▶ **WORK TO BE COMPLETED**
Would you retype all of these records exactly?

▶ **DATA SHOWN**
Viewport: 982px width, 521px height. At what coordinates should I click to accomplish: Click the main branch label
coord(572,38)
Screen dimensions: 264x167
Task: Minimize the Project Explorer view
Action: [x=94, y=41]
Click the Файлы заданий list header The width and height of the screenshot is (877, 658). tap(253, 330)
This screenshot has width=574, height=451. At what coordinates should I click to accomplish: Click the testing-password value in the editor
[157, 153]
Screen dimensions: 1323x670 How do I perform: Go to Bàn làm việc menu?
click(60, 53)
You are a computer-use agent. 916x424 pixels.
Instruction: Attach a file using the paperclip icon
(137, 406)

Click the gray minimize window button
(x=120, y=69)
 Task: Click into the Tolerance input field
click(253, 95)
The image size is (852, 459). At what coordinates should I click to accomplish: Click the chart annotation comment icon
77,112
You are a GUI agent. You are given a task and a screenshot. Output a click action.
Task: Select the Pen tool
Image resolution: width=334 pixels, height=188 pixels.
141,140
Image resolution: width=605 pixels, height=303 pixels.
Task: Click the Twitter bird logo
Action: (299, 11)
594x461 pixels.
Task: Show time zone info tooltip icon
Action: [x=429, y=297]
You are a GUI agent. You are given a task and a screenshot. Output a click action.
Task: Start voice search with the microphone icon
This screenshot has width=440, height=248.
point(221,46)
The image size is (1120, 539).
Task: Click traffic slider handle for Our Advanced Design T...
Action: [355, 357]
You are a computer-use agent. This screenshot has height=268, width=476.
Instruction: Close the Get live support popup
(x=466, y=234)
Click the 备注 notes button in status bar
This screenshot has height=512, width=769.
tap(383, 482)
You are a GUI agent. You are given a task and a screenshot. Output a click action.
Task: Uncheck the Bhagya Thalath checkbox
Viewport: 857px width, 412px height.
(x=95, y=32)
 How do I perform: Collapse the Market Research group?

▶ **REPLY TO THE TASK**
Viewport: 982px width, 521px height. At what coordinates should I click to accomplish: Click the main branch label
coord(572,38)
Screen dimensions: 264x167
Task: Minimize the Project Explorer view
Action: [x=94, y=41]
Click the Файлы заданий list header The width and height of the screenshot is (877, 658). tap(253, 330)
This screenshot has width=574, height=451. At what coordinates should I click to accomplish: Click the testing-password value in the editor
[157, 153]
Screen dimensions: 1323x670 How do I perform: Go to Bàn làm việc menu?
click(60, 53)
You are a computer-use agent. 916x424 pixels.
Instruction: Attach a file using the paperclip icon
(137, 406)

Click the gray minimize window button
(x=120, y=69)
 Task: Click into the Tolerance input field
click(253, 95)
The image size is (852, 459). At what coordinates should I click to accomplish: Click the chart annotation comment icon
77,112
You are a GUI agent. You are given a task and a screenshot. Output a click action.
Task: Select the Pen tool
Image resolution: width=334 pixels, height=188 pixels.
141,140
Image resolution: width=605 pixels, height=303 pixels.
Task: Click the Twitter bird logo
Action: (299, 11)
594x461 pixels.
Task: Show time zone info tooltip icon
Action: [x=429, y=297]
You are a GUI agent. You are given a task and a screenshot. Output a click action.
Task: Start voice search with the microphone icon
This screenshot has width=440, height=248.
point(221,46)
The image size is (1120, 539).
Task: Click traffic slider handle for Our Advanced Design T...
Action: [355, 357]
You are a computer-use agent. This screenshot has height=268, width=476.
Instruction: Close the Get live support popup
(x=466, y=234)
Click the 备注 notes button in status bar
This screenshot has height=512, width=769.
tap(383, 482)
You are a GUI agent. You are given a task and a screenshot. Output a click action.
Task: Uncheck the Bhagya Thalath checkbox
Viewport: 857px width, 412px height.
(x=95, y=32)
 How do I perform: Collapse the Market Research group?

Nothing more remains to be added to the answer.